(Exercise directions): Your task is to output the entries below word for word.

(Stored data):
---*---
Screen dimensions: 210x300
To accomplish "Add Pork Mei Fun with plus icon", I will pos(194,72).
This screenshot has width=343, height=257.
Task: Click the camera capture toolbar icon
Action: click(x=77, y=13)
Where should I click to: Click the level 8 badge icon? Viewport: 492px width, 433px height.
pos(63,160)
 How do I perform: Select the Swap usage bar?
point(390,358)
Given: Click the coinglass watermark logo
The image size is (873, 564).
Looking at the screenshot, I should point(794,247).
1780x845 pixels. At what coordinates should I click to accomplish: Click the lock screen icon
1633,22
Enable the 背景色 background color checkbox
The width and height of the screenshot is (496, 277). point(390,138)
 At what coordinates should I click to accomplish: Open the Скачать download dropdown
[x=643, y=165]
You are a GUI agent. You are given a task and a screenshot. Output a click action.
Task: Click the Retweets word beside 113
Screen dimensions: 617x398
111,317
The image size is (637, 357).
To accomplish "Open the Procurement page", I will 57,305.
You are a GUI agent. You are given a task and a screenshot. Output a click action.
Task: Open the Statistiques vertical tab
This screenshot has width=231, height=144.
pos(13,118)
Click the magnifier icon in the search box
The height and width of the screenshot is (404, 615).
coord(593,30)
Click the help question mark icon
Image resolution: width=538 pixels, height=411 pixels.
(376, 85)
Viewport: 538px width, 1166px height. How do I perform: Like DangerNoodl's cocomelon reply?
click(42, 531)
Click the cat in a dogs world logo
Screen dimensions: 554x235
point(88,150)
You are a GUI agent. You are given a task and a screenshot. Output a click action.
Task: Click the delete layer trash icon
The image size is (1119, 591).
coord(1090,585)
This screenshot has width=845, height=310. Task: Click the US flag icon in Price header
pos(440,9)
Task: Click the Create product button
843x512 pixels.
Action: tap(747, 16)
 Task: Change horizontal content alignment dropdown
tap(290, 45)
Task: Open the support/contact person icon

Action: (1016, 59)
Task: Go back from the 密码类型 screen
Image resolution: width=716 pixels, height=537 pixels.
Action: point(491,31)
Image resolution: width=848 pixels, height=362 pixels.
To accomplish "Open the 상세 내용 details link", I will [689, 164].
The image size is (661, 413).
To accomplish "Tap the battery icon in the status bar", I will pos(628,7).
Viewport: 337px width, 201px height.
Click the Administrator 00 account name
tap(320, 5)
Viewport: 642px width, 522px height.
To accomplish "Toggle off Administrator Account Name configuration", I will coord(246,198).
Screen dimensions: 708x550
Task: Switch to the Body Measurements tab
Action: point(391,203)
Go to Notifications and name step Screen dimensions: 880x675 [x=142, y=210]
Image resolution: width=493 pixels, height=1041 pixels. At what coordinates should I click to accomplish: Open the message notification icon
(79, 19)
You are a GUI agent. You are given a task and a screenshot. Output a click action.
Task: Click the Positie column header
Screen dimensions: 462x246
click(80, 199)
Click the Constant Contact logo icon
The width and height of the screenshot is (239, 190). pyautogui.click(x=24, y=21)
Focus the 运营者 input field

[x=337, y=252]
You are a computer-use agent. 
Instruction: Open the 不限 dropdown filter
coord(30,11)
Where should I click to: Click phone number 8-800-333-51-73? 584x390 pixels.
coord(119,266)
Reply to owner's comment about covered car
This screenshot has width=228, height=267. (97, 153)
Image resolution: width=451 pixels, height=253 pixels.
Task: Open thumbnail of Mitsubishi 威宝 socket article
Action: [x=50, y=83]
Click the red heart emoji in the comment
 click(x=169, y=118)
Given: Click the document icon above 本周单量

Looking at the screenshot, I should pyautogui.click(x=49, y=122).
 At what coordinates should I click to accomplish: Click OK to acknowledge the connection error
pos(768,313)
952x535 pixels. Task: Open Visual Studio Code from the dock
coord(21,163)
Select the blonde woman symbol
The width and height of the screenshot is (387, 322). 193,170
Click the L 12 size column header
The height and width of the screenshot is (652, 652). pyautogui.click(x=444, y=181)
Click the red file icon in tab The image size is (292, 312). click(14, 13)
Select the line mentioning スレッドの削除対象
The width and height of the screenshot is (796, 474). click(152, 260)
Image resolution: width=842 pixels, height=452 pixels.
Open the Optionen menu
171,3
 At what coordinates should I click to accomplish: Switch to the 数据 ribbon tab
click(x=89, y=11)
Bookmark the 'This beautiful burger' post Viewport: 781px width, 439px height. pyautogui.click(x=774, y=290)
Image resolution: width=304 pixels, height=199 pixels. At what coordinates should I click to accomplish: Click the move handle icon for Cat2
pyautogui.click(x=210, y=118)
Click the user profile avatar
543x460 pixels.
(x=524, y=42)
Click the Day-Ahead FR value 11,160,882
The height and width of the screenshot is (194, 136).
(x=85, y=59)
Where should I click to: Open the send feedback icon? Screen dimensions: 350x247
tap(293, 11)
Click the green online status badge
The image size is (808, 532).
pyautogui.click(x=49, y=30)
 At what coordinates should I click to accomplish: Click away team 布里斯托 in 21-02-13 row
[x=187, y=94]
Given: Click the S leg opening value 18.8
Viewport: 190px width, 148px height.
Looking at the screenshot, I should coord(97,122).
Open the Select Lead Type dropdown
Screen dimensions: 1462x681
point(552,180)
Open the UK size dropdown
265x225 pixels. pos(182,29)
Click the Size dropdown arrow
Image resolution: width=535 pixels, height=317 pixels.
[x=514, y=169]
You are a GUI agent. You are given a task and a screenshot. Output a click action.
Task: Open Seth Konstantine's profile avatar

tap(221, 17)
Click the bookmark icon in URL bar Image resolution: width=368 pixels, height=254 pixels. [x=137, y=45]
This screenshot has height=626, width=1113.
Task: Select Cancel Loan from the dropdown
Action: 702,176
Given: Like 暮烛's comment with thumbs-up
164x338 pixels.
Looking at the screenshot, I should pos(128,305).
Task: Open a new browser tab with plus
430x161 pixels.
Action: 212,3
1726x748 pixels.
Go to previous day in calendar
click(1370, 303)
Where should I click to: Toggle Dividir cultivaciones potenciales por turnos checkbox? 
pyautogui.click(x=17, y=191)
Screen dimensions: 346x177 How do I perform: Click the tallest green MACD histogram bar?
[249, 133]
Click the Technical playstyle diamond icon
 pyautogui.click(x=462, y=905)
---*---
(Task result):
Screen dimensions: 210x300
To accomplish "Add Pork Mei Fun with plus icon", I will pos(194,72).
This screenshot has width=343, height=257.
Task: Click the camera capture toolbar icon
Action: click(x=77, y=13)
Where should I click to: Click the level 8 badge icon? Viewport: 492px width, 433px height.
pos(63,160)
 How do I perform: Select the Swap usage bar?
point(390,358)
Given: Click the coinglass watermark logo
The image size is (873, 564).
Looking at the screenshot, I should point(794,247).
1780x845 pixels. At what coordinates should I click to accomplish: Click the lock screen icon
1633,22
Enable the 背景色 background color checkbox
The width and height of the screenshot is (496, 277). point(390,138)
 At what coordinates should I click to accomplish: Open the Скачать download dropdown
[x=643, y=165]
You are a GUI agent. You are given a task and a screenshot. Output a click action.
Task: Click the Retweets word beside 113
Screen dimensions: 617x398
111,317
The image size is (637, 357).
To accomplish "Open the Procurement page", I will 57,305.
You are a GUI agent. You are given a task and a screenshot. Output a click action.
Task: Open the Statistiques vertical tab
This screenshot has width=231, height=144.
pos(13,118)
Click the magnifier icon in the search box
The height and width of the screenshot is (404, 615).
coord(593,30)
Click the help question mark icon
Image resolution: width=538 pixels, height=411 pixels.
(376, 85)
Viewport: 538px width, 1166px height. How do I perform: Like DangerNoodl's cocomelon reply?
click(42, 531)
Click the cat in a dogs world logo
Screen dimensions: 554x235
point(88,150)
You are a GUI agent. You are given a task and a screenshot. Output a click action.
Task: Click the delete layer trash icon
The image size is (1119, 591).
coord(1090,585)
This screenshot has width=845, height=310. Task: Click the US flag icon in Price header
pos(440,9)
Task: Click the Create product button
843x512 pixels.
Action: tap(747, 16)
 Task: Change horizontal content alignment dropdown
tap(290, 45)
Task: Open the support/contact person icon

Action: (1016, 59)
Task: Go back from the 密码类型 screen
Image resolution: width=716 pixels, height=537 pixels.
Action: point(491,31)
Image resolution: width=848 pixels, height=362 pixels.
To accomplish "Open the 상세 내용 details link", I will [689, 164].
The image size is (661, 413).
To accomplish "Tap the battery icon in the status bar", I will pos(628,7).
Viewport: 337px width, 201px height.
Click the Administrator 00 account name
tap(320, 5)
Viewport: 642px width, 522px height.
To accomplish "Toggle off Administrator Account Name configuration", I will coord(246,198).
Screen dimensions: 708x550
Task: Switch to the Body Measurements tab
Action: point(391,203)
Go to Notifications and name step Screen dimensions: 880x675 [x=142, y=210]
Image resolution: width=493 pixels, height=1041 pixels. At what coordinates should I click to accomplish: Open the message notification icon
(79, 19)
You are a GUI agent. You are given a task and a screenshot. Output a click action.
Task: Click the Positie column header
Screen dimensions: 462x246
click(80, 199)
Click the Constant Contact logo icon
The width and height of the screenshot is (239, 190). pyautogui.click(x=24, y=21)
Focus the 运营者 input field

[x=337, y=252]
You are a computer-use agent. 
Instruction: Open the 不限 dropdown filter
coord(30,11)
Where should I click to: Click phone number 8-800-333-51-73? 584x390 pixels.
coord(119,266)
Reply to owner's comment about covered car
This screenshot has width=228, height=267. (97, 153)
Image resolution: width=451 pixels, height=253 pixels.
Task: Open thumbnail of Mitsubishi 威宝 socket article
Action: [x=50, y=83]
Click the red heart emoji in the comment
 click(x=169, y=118)
Given: Click the document icon above 本周单量

Looking at the screenshot, I should pyautogui.click(x=49, y=122).
 At what coordinates should I click to accomplish: Click OK to acknowledge the connection error
pos(768,313)
952x535 pixels. Task: Open Visual Studio Code from the dock
coord(21,163)
Select the blonde woman symbol
The width and height of the screenshot is (387, 322). 193,170
Click the L 12 size column header
The height and width of the screenshot is (652, 652). pyautogui.click(x=444, y=181)
Click the red file icon in tab The image size is (292, 312). click(14, 13)
Select the line mentioning スレッドの削除対象
The width and height of the screenshot is (796, 474). click(152, 260)
Image resolution: width=842 pixels, height=452 pixels.
Open the Optionen menu
171,3
 At what coordinates should I click to accomplish: Switch to the 数据 ribbon tab
click(x=89, y=11)
Bookmark the 'This beautiful burger' post Viewport: 781px width, 439px height. pyautogui.click(x=774, y=290)
Image resolution: width=304 pixels, height=199 pixels. At what coordinates should I click to accomplish: Click the move handle icon for Cat2
pyautogui.click(x=210, y=118)
Click the user profile avatar
543x460 pixels.
(x=524, y=42)
Click the Day-Ahead FR value 11,160,882
The height and width of the screenshot is (194, 136).
(x=85, y=59)
Where should I click to: Open the send feedback icon? Screen dimensions: 350x247
tap(293, 11)
Click the green online status badge
The image size is (808, 532).
pyautogui.click(x=49, y=30)
 At what coordinates should I click to accomplish: Click away team 布里斯托 in 21-02-13 row
[x=187, y=94]
Given: Click the S leg opening value 18.8
Viewport: 190px width, 148px height.
Looking at the screenshot, I should coord(97,122).
Open the Select Lead Type dropdown
Screen dimensions: 1462x681
point(552,180)
Open the UK size dropdown
265x225 pixels. pos(182,29)
Click the Size dropdown arrow
Image resolution: width=535 pixels, height=317 pixels.
[x=514, y=169]
You are a GUI agent. You are given a task and a screenshot. Output a click action.
Task: Open Seth Konstantine's profile avatar

tap(221, 17)
Click the bookmark icon in URL bar Image resolution: width=368 pixels, height=254 pixels. [x=137, y=45]
This screenshot has height=626, width=1113.
Task: Select Cancel Loan from the dropdown
Action: 702,176
Given: Like 暮烛's comment with thumbs-up
164x338 pixels.
Looking at the screenshot, I should pos(128,305).
Task: Open a new browser tab with plus
430x161 pixels.
Action: 212,3
1726x748 pixels.
Go to previous day in calendar
click(1370, 303)
Where should I click to: Toggle Dividir cultivaciones potenciales por turnos checkbox? 
pyautogui.click(x=17, y=191)
Screen dimensions: 346x177 How do I perform: Click the tallest green MACD histogram bar?
[249, 133]
Click the Technical playstyle diamond icon
 pyautogui.click(x=462, y=905)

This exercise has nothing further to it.